Department of Ecology & Evolutionary Biology, Yale University, New Haven, CT 06511.
Microbial Sciences Institute, Yale University, New Haven, CT 06516.
Proc Natl Acad Sci U S A. 2022 Feb 8;119(6). doi: 10.1073/pnas.2111261119.
Microbial communities frequently invade one another as a whole, a phenomenon known as community coalescence. Despite its potential importance for the assembly, dynamics, and stability of microbial consortia, as well as its prospective utility for microbiome engineering, our understanding of the processes that govern it is still very limited. Theory has suggested that microbial communities may exhibit cohesiveness in the face of invasions emerging from collective metabolic interactions across microbes and their environment. This cohesiveness may lead to correlated invasional outcomes, where the fate of a given taxon is determined by that of other members of its community-a hypothesis known as ecological coselection. Here, we have performed over 100 invasion and coalescence experiments with microbial communities of various origins assembled in two different synthetic environments. We show that the dominant members of the primary communities can recruit their rarer partners during coalescence (top-down coselection) and also be recruited by them (bottom-up coselection). With the aid of a consumer-resource model, we found that the emergence of top-down or bottom-up cohesiveness is modulated by the structure of the underlying cross-feeding networks that sustain the coalesced communities. The model also predicts that these two forms of ecological coselection cannot co-occur under our conditions, and we have experimentally confirmed that one can be strong only when the other is weak. Our results provide direct evidence that collective invasions can be expected to produce ecological coselection as a result of cross-feeding interactions at the community level.

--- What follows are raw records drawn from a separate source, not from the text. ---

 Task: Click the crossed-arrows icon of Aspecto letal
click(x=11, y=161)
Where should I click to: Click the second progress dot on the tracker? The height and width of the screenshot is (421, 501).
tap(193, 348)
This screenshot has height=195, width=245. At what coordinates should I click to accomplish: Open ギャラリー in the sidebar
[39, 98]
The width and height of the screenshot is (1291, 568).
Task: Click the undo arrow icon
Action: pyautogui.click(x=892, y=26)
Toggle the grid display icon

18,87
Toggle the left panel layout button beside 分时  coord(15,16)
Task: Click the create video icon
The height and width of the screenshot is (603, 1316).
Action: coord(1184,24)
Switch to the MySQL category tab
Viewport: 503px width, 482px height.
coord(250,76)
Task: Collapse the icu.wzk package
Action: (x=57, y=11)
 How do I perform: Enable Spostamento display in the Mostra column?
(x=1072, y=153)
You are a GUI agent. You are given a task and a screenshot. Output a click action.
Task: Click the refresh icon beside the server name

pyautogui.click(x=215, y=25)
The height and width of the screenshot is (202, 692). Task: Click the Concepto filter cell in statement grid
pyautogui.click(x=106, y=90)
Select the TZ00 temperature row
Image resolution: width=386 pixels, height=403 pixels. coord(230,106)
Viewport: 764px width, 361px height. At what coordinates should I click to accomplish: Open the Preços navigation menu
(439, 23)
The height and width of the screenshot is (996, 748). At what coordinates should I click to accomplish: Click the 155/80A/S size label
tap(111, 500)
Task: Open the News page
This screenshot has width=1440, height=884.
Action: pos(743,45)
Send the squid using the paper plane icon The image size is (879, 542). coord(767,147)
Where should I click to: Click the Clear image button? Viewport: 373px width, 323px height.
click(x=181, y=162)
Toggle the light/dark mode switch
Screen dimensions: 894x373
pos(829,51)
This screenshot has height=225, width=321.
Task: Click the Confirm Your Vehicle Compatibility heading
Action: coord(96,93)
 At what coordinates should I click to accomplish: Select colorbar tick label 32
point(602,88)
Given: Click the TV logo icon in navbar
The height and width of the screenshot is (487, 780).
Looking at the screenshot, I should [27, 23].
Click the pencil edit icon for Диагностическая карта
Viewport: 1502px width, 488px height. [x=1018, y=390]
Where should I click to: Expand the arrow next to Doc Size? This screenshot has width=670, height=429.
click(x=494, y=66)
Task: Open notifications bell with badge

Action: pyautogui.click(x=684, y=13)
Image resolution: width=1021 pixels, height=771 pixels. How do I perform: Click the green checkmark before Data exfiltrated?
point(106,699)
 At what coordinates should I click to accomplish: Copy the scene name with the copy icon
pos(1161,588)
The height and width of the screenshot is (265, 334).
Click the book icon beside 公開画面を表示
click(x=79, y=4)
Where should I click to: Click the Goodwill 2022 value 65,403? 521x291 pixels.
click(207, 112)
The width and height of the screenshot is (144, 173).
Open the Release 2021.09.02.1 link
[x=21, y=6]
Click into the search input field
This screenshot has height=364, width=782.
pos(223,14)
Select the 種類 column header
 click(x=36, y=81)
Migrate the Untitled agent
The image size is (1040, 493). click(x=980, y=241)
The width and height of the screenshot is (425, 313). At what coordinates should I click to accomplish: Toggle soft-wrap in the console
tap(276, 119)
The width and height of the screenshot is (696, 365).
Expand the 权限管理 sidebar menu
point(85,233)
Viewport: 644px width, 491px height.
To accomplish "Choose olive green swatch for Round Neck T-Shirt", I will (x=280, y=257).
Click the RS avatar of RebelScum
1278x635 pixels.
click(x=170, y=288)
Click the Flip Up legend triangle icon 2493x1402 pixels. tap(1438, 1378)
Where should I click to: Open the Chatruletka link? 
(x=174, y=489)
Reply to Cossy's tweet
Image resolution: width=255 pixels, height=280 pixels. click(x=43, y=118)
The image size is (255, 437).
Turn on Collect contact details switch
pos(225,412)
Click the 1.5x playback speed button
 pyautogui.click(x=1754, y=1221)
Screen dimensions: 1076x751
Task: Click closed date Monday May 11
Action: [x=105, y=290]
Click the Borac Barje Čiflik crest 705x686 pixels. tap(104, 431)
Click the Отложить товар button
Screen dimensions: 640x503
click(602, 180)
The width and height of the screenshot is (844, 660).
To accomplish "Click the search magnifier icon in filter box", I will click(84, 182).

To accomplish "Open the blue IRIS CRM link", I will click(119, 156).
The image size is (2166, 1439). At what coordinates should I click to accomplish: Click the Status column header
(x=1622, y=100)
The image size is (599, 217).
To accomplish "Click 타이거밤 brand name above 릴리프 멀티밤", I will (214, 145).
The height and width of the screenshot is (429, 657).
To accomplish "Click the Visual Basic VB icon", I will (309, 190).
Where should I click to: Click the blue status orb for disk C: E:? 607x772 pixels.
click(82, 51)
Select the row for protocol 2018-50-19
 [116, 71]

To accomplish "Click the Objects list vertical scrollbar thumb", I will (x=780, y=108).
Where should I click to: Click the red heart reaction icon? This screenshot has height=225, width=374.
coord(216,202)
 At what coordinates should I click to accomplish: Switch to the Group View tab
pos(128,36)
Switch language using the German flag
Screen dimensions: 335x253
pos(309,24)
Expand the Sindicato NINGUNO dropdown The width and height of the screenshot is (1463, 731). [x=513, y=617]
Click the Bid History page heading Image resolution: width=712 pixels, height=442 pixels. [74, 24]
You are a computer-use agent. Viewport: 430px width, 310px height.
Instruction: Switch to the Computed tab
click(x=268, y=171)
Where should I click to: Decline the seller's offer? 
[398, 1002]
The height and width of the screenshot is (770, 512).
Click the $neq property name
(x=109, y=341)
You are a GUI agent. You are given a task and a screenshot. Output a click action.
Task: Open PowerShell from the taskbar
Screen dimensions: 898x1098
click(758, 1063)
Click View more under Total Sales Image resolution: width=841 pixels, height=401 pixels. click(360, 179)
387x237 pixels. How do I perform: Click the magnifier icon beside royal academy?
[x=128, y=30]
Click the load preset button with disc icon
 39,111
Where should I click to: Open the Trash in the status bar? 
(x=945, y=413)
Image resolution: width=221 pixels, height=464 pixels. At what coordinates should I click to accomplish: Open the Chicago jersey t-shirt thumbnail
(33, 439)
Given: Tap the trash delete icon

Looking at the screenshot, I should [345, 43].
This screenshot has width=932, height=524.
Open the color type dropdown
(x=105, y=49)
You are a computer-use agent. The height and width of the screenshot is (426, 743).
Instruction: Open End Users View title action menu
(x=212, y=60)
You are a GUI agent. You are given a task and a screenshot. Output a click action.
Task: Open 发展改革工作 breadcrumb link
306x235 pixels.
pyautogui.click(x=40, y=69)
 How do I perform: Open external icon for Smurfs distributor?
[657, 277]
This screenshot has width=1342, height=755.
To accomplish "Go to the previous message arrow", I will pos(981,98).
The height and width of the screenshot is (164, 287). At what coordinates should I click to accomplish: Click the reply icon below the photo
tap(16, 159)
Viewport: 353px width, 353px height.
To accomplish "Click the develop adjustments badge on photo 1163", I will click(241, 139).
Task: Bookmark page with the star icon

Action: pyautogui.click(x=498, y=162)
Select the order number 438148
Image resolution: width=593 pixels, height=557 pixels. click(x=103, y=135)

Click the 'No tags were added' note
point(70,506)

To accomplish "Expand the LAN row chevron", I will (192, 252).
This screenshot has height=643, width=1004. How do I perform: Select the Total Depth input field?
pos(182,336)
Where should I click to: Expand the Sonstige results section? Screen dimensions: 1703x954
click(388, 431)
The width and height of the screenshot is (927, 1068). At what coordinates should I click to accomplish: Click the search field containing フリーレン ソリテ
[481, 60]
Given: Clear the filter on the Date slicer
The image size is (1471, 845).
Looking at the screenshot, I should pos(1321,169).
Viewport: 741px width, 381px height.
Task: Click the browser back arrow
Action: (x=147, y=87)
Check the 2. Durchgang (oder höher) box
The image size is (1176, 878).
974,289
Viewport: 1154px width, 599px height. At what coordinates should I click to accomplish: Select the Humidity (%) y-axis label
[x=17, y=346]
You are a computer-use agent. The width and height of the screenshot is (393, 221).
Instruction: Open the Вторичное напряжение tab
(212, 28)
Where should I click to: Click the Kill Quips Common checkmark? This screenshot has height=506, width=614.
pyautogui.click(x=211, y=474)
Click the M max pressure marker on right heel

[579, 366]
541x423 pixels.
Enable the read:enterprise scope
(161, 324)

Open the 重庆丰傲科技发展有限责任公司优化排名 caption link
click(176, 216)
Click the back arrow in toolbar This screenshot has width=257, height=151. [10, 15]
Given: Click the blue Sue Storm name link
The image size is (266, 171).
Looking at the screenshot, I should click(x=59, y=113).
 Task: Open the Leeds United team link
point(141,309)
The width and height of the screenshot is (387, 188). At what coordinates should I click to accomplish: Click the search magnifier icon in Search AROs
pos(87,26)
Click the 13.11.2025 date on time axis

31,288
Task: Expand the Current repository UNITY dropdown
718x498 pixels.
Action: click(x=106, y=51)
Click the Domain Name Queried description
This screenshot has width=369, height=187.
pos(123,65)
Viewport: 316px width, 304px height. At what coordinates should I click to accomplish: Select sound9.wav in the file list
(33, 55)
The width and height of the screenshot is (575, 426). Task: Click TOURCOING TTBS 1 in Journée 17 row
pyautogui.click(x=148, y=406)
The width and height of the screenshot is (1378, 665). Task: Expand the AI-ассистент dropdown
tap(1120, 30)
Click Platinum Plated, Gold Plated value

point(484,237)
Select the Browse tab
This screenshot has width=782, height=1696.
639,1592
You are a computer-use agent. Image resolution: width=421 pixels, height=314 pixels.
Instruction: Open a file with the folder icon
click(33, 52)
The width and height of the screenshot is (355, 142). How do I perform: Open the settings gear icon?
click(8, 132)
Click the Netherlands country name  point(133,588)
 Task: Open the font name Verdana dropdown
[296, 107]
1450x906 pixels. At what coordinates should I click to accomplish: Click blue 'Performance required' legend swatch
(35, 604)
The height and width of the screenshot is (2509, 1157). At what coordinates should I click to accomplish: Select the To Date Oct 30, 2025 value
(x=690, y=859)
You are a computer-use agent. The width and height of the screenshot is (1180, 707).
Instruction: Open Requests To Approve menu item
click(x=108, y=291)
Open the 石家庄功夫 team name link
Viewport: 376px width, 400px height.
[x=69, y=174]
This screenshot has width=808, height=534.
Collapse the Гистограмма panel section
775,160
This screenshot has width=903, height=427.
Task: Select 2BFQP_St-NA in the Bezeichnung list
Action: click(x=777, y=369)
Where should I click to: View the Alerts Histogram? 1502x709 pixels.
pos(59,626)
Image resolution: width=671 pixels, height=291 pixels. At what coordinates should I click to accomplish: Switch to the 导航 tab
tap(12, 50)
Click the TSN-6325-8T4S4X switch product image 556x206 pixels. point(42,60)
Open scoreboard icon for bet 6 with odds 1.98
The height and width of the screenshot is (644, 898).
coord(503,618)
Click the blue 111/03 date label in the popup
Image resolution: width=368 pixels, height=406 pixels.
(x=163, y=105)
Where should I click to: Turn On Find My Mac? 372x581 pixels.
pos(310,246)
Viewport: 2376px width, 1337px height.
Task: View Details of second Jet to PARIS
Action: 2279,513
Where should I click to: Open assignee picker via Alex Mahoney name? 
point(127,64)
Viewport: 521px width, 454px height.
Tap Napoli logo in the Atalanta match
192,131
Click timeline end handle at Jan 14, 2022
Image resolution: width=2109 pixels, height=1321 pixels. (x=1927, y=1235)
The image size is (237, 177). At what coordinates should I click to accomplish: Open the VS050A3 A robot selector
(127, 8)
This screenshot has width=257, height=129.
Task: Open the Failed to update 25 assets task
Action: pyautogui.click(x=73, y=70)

微生物群落经常会整体相互入侵,这种现象被称为群落聚结。尽管它对微生物共生体的组装、动态和稳定性具有潜在的重要性,以及对微生物组工程的预期应用,但我们对控制它的过程的理解仍然非常有限。理论表明,微生物群落可能在面对由微生物及其环境之间的集体代谢相互作用引起的入侵时表现出内聚性。这种内聚性可能导致入侵结果的相关性,即给定分类群的命运由其群落中其他成员的命运决定——这一假设被称为生态共选择。在这里,我们在两个不同的合成环境中进行了 100 多次微生物群落的入侵和聚结实验。我们表明,原始群落的主要成员可以在聚结过程中招募它们较稀有的伙伴(自上而下的共选择),也可以被它们招募(自下而上的共选择)。借助消费者-资源模型,我们发现自上而下或自下而上的内聚性的出现是由维持聚结群落的基础交叉喂养网络的结构所调节的。该模型还预测,在我们的条件下,这两种形式的生态共选择不能同时发生,我们已经通过实验证实,一种形式只能在另一种形式较弱时才会很强。我们的研究结果提供了直接的证据,表明由于群落水平的交叉喂养相互作用,集体入侵可能会产生生态共选择。